▶ _DESCRIPTION OF THE TASK_
Render every line of the entries below as a Markdown table with the columns "Row" and "Line", numbering each row and omitting blank lines.

Begin INFORMATION SUPPLIED

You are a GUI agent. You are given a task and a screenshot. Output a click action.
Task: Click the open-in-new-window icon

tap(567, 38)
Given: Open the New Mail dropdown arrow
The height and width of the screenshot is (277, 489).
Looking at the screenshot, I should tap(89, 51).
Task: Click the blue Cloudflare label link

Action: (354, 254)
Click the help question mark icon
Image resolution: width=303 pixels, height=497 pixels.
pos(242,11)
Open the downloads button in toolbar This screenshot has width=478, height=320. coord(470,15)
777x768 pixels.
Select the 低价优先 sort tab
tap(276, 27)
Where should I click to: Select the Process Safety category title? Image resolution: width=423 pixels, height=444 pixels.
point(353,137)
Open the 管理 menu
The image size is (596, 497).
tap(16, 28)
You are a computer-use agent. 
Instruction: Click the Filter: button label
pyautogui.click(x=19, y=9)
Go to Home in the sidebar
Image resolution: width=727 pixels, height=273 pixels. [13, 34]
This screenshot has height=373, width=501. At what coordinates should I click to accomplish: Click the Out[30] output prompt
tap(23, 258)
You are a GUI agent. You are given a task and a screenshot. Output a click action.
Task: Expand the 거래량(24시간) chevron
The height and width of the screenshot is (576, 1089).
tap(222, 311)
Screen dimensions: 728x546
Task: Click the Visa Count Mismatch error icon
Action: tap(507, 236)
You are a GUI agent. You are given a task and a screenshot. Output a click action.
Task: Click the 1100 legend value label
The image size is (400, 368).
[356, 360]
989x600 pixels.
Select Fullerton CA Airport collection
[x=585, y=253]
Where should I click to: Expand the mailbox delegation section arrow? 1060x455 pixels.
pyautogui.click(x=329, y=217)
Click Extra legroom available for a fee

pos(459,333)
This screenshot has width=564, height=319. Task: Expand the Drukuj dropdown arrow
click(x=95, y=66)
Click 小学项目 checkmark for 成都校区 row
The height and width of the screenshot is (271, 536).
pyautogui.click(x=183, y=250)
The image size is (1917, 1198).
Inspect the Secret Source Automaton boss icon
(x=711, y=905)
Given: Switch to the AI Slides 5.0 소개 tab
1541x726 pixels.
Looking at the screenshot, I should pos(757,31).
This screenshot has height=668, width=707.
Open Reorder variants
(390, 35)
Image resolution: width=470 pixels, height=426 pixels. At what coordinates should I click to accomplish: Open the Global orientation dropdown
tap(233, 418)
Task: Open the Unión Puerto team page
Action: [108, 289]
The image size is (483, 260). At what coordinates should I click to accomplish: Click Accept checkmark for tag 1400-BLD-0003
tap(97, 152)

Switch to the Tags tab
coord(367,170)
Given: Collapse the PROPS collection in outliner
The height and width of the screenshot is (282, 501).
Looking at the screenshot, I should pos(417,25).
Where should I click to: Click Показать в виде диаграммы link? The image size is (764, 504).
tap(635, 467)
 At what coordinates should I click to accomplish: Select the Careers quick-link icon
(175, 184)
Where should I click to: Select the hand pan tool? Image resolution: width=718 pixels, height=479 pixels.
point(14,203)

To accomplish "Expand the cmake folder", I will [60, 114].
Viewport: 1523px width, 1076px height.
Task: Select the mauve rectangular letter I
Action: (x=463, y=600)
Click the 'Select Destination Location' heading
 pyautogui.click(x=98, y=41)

End INFORMATION SUPPLIED

▶ _CORRECT OUTPUT_
| Row | Line |
|---|---|
| 1 | You are a GUI agent. You are given a task and a screenshot. Output a click action. |
| 2 | Task: Click the open-in-new-window icon |
| 3 | tap(567, 38) |
| 4 | Given: Open the New Mail dropdown arrow |
| 5 | The height and width of the screenshot is (277, 489). |
| 6 | Looking at the screenshot, I should tap(89, 51). |
| 7 | Task: Click the blue Cloudflare label link |
| 8 | Action: (354, 254) |
| 9 | Click the help question mark icon |
| 10 | Image resolution: width=303 pixels, height=497 pixels. |
| 11 | pos(242,11) |
| 12 | Open the downloads button in toolbar This screenshot has width=478, height=320. coord(470,15) |
| 13 | 777x768 pixels. |
| 14 | Select the 低价优先 sort tab |
| 15 | tap(276, 27) |
| 16 | Where should I click to: Select the Process Safety category title? Image resolution: width=423 pixels, height=444 pixels. |
| 17 | point(353,137) |
| 18 | Open the 管理 menu |
| 19 | The image size is (596, 497). |
| 20 | tap(16, 28) |
| 21 | You are a computer-use agent.  |
| 22 | Instruction: Click the Filter: button label |
| 23 | pyautogui.click(x=19, y=9) |
| 24 | Go to Home in the sidebar |
| 25 | Image resolution: width=727 pixels, height=273 pixels. [13, 34] |
| 26 | This screenshot has height=373, width=501. At what coordinates should I click to accomplish: Click the Out[30] output prompt |
| 27 | tap(23, 258) |
| 28 | You are a GUI agent. You are given a task and a screenshot. Output a click action. |
| 29 | Task: Expand the 거래량(24시간) chevron |
| 30 | The height and width of the screenshot is (576, 1089). |
| 31 | tap(222, 311) |
| 32 | Screen dimensions: 728x546 |
| 33 | Task: Click the Visa Count Mismatch error icon |
| 34 | Action: tap(507, 236) |
| 35 | You are a GUI agent. You are given a task and a screenshot. Output a click action. |
| 36 | Task: Click the 1100 legend value label |
| 37 | The image size is (400, 368). |
| 38 | [356, 360] |
| 39 | 989x600 pixels. |
| 40 | Select Fullerton CA Airport collection |
| 41 | [x=585, y=253] |
| 42 | Where should I click to: Expand the mailbox delegation section arrow? 1060x455 pixels. |
| 43 | pyautogui.click(x=329, y=217) |
| 44 | Click Extra legroom available for a fee |
| 45 | pos(459,333) |
| 46 | This screenshot has width=564, height=319. Task: Expand the Drukuj dropdown arrow |
| 47 | click(x=95, y=66) |
| 48 | Click 小学项目 checkmark for 成都校区 row |
| 49 | The height and width of the screenshot is (271, 536). |
| 50 | pyautogui.click(x=183, y=250) |
| 51 | The image size is (1917, 1198). |
| 52 | Inspect the Secret Source Automaton boss icon |
| 53 | (x=711, y=905) |
| 54 | Given: Switch to the AI Slides 5.0 소개 tab |
| 55 | 1541x726 pixels. |
| 56 | Looking at the screenshot, I should pos(757,31). |
| 57 | This screenshot has height=668, width=707. |
| 58 | Open Reorder variants |
| 59 | (390, 35) |
| 60 | Image resolution: width=470 pixels, height=426 pixels. At what coordinates should I click to accomplish: Open the Global orientation dropdown |
| 61 | tap(233, 418) |
| 62 | Task: Open the Unión Puerto team page |
| 63 | Action: [108, 289] |
| 64 | The image size is (483, 260). At what coordinates should I click to accomplish: Click Accept checkmark for tag 1400-BLD-0003 |
| 65 | tap(97, 152) |
| 66 | Switch to the Tags tab |
| 67 | coord(367,170) |
| 68 | Given: Collapse the PROPS collection in outliner |
| 69 | The height and width of the screenshot is (282, 501). |
| 70 | Looking at the screenshot, I should pos(417,25). |
| 71 | Where should I click to: Click Показать в виде диаграммы link? The image size is (764, 504). |
| 72 | tap(635, 467) |
| 73 |  At what coordinates should I click to accomplish: Select the Careers quick-link icon |
| 74 | (175, 184) |
| 75 | Where should I click to: Select the hand pan tool? Image resolution: width=718 pixels, height=479 pixels. |
| 76 | point(14,203) |
| 77 | To accomplish "Expand the cmake folder", I will [60, 114]. |
| 78 | Viewport: 1523px width, 1076px height. |
| 79 | Task: Select the mauve rectangular letter I |
| 80 | Action: (x=463, y=600) |
| 81 | Click the 'Select Destination Location' heading |
| 82 |  pyautogui.click(x=98, y=41) |